*Work item*
Gather all lines in the entries that include the word "computer".

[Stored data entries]
********************
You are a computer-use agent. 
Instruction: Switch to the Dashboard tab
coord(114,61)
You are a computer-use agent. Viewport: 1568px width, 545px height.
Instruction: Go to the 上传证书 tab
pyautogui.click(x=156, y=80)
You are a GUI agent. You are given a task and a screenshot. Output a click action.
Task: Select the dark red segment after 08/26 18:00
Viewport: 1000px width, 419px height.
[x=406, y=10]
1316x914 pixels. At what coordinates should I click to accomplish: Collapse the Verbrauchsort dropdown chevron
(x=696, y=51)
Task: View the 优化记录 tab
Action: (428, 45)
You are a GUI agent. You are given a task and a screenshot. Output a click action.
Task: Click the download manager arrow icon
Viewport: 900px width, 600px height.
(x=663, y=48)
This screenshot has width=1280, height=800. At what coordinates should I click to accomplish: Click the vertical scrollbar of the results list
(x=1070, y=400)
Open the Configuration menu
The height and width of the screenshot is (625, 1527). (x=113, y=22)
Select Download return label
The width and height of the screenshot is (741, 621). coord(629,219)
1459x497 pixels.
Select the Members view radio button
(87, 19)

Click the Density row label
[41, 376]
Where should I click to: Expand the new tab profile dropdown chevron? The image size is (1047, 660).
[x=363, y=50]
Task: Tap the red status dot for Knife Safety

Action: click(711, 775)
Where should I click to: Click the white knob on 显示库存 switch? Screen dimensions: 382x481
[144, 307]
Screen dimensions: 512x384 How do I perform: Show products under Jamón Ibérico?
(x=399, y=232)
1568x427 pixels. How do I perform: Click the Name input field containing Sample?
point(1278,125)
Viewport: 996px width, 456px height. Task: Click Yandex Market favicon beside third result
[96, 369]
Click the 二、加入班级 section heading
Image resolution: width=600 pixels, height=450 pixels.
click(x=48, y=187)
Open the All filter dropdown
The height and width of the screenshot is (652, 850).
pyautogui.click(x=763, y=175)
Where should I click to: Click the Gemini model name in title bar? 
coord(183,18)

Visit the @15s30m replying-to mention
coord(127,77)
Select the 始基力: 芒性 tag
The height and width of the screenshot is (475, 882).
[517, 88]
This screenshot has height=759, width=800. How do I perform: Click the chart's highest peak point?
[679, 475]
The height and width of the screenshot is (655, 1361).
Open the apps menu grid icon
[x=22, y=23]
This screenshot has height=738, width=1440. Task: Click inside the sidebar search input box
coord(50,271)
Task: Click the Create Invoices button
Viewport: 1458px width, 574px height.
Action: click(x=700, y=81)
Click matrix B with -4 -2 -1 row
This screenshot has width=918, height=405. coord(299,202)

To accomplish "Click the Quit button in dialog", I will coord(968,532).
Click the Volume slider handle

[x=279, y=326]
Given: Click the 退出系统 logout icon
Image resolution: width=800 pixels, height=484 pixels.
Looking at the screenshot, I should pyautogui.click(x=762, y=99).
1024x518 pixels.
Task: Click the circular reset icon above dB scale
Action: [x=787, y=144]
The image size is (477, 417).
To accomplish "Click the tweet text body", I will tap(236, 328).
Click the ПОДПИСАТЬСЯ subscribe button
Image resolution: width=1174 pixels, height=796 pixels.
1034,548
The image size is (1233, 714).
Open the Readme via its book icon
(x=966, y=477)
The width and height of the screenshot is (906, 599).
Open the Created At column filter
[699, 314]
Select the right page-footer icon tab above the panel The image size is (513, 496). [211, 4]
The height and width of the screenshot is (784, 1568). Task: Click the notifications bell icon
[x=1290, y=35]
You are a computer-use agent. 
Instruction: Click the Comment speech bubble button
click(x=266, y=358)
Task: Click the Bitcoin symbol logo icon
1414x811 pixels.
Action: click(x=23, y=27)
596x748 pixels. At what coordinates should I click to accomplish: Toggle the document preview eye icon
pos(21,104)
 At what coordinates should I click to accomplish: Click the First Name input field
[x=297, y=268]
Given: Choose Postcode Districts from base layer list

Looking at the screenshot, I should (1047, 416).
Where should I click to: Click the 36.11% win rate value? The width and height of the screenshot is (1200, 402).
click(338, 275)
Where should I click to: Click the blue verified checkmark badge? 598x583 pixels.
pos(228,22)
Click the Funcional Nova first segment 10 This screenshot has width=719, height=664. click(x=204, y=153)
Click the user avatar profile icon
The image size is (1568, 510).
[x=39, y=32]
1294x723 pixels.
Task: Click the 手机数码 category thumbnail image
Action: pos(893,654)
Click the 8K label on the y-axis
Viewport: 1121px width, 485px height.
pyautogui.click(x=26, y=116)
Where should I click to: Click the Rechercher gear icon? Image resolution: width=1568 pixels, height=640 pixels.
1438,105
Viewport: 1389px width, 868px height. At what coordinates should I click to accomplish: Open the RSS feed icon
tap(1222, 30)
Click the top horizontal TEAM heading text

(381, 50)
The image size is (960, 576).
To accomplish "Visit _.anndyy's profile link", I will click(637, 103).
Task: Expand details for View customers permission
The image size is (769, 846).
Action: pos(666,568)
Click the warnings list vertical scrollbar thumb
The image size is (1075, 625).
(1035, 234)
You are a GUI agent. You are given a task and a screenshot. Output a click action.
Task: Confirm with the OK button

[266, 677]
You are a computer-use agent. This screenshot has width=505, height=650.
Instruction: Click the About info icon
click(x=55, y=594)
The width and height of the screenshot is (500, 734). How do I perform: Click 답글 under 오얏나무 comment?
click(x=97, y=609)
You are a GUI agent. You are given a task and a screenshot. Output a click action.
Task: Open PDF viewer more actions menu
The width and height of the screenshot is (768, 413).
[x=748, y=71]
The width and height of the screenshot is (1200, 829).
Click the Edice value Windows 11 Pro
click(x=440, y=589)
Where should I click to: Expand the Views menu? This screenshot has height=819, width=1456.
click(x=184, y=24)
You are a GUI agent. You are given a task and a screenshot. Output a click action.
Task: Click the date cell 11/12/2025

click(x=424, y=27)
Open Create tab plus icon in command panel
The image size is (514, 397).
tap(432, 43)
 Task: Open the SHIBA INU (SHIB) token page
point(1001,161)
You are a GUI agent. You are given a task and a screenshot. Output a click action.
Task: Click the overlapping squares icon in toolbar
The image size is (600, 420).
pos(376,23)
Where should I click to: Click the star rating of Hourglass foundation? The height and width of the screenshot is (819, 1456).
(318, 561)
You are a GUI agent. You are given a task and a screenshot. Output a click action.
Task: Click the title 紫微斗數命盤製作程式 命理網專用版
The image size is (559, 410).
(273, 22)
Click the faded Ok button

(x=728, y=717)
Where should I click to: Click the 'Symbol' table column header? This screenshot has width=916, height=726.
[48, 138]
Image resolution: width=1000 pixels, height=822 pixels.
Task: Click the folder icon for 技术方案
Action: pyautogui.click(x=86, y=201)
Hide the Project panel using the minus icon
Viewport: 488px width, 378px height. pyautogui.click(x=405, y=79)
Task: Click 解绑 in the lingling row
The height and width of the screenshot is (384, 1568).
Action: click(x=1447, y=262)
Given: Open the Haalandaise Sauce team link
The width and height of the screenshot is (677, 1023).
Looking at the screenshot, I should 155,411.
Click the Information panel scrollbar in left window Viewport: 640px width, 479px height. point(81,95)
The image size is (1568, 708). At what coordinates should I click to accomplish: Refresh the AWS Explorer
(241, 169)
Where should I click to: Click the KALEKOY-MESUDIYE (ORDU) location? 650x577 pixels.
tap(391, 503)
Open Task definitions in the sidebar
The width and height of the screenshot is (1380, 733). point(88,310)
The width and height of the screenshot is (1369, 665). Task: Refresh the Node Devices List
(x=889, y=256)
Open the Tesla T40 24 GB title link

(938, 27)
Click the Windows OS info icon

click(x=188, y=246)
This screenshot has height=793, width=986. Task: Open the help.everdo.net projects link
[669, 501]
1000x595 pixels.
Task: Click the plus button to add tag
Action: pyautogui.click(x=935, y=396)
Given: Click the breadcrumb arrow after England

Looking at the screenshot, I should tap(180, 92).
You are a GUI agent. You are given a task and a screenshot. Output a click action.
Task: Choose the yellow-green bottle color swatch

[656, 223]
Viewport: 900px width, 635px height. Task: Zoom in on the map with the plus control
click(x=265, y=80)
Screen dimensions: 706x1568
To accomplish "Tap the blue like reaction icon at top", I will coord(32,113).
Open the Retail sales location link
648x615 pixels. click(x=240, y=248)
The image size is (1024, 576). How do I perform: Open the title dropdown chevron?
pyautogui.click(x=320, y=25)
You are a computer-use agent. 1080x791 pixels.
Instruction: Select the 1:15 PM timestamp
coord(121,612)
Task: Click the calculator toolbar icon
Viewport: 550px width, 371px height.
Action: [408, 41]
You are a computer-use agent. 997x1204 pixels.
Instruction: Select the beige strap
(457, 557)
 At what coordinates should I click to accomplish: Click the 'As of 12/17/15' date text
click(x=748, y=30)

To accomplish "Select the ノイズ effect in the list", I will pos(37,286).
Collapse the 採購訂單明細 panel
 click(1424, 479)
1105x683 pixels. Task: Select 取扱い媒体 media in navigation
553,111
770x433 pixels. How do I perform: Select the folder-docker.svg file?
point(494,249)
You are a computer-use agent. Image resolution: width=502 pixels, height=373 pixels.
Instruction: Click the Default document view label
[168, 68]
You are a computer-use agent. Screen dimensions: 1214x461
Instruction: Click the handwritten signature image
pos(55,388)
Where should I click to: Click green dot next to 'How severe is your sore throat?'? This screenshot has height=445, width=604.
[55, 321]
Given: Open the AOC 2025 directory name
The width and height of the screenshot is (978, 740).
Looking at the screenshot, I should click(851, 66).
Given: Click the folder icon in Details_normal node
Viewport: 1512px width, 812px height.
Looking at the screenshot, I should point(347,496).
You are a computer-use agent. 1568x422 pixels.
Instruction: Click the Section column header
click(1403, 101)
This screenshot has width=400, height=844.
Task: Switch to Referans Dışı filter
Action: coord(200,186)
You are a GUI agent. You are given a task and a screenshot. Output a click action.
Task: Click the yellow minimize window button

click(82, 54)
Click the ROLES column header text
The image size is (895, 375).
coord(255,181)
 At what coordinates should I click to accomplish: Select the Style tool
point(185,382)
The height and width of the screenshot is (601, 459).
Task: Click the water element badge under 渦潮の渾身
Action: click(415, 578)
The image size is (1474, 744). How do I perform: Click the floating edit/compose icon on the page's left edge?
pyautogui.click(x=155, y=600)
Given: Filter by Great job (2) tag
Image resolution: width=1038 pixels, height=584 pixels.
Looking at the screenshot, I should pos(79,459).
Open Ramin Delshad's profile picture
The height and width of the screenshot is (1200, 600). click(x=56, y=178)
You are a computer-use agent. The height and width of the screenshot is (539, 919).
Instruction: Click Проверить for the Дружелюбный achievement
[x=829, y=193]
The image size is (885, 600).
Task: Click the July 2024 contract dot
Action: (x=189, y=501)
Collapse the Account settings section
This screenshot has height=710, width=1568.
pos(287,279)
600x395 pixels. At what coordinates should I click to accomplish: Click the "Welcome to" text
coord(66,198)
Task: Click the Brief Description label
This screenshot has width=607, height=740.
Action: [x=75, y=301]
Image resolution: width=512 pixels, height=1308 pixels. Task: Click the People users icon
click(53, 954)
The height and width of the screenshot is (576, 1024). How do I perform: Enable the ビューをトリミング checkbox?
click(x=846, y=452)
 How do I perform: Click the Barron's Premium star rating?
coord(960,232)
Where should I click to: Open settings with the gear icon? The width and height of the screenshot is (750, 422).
********************
*Task answer*
You are a computer-use agent. 
You are a computer-use agent. Viewport: 1568px width, 545px height.
You are a computer-use agent. 
You are a computer-use agent. This screenshot has width=505, height=650.
You are a computer-use agent. 1080x791 pixels.
You are a computer-use agent. 997x1204 pixels.
You are a computer-use agent. Image resolution: width=502 pixels, height=373 pixels.
You are a computer-use agent. Screen dimensions: 1214x461
You are a computer-use agent. 1568x422 pixels.
You are a computer-use agent. The height and width of the screenshot is (539, 919).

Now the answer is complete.